Hassan, whose health had been fragile for several years, left a widow, Lalla Latifa, three daughters and another son. He lived a life of contrasts, and often of risk.

Renowned as one of the great practitioners of classical Arabic oratory, he also was fluent in French, English and Spanish. Schooled in the intricacies of the Koran, he held a law degree from the University of Bordeaux and trained aboard French Navy ships. Proud to claim lineage back to the prophet Muhammad, he also had a reputation as a playboy when young and moved as easily on the kingdom’s manicured golf courses as in Paris salons—or at home in a series of palaces beautified by lavish Moroccan tile and fountains indoors and out.

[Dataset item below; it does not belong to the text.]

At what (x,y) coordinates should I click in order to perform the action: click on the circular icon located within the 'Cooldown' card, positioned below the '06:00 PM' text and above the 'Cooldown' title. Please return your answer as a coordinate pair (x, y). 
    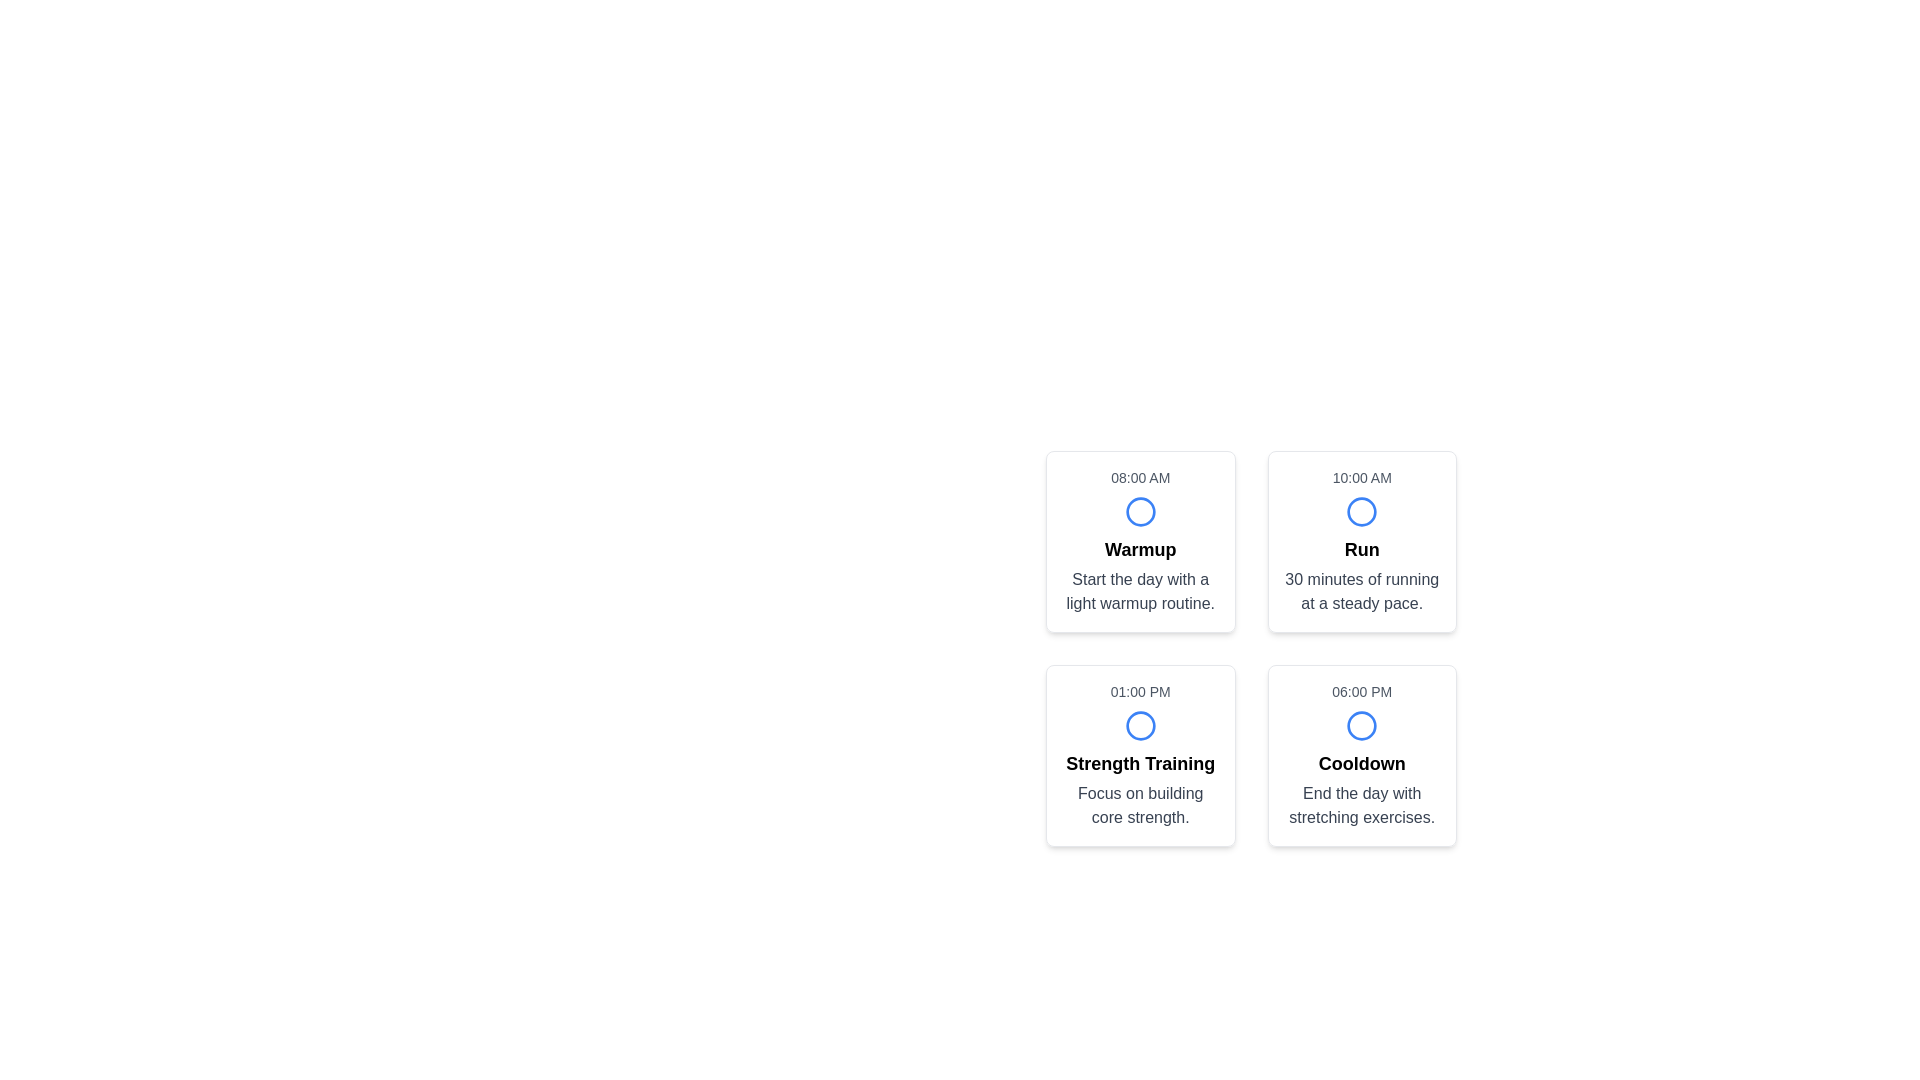
    Looking at the image, I should click on (1361, 725).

The best-known contrast, perhaps, was Hassan’s claim to have special responsibility for preserving the Islamic character of Jerusalem—commander of the faithful was one of his titles—while at the same time maintaining discreet relations with Israel and cultivating Morocco’s own Jewish inhabitants throughout his reign. President Anwar Sadat’s groundbreaking visit to Jerusalem in 1977, for example, followed a series of secret meetings between Egyptian and Israeli officials hosted and encouraged by Hassan.

Shortly after taking over from his father, Hassan took one of the risks he was to become famous for, seeking to end a desert war with Morocco’s eastern neighbor, Algeria. He met with Ahmed Ben Bella, then Algeria’s president, and unexpectedly conceded a broad swath of disputed desert land, ending the conflict but drawing criticism from his military.

He dispatched 350,000 unarmed Moroccans on a Green March to the former Spanish Sahara in 1975 to stake his claim to the desolate territory long considered part of the Alawite domain. The outcome was a long war with the Polisario guerrilla group seeking to form an independent Saharan nation, a dispute now scheduled for settlement through a U.N.-sponsored referendum.

While viewing himself as an old hand in Middle East affairs with advice for U.S. presidents as well as fellow Arabs, Hassan also embarked on foreign adventures that startled and sometimes irritated his friends in Washington, Paris and Jerusalem.

At one point in 1984, he sought to form a union with the erratic Col. Moammar Gadhafi of Libya. More modestly, he joined Libya, Algeria, Tunisia and Mauritania in the Arab Maghreb Union 10 years ago, a grouping designed to become a common market and trading bloc but which never got off the ground.

Because he seemed always to emerge from such difficulties unscathed, Moroccans liked to say Hassan enjoyed a special baraka, or good fortune. Never was that more apparent than in his escapes from a number of attempts to overthrow him, some of them particularly bloody.

About 2,000 soldiers under the command of officers seeking to set up a military regime attacked Hassan’s birthday party in 1971 at the seaside Skhirat palace. Firing wildly, they killed nearly 100 guests but missed Hassan, who hid in the men’s room.

Moroccan Air Force planes the following year attacked a Boeing 727 carrying King Hassan and his entourage, seeking to shoot down the aircraft and destroy the monarch. As legend has it, Hassan had the pilot radio to the attacking fighters that their strafing had killed the king. Then, back at the airport, he popped out the door and ordered the coup leaders arrested.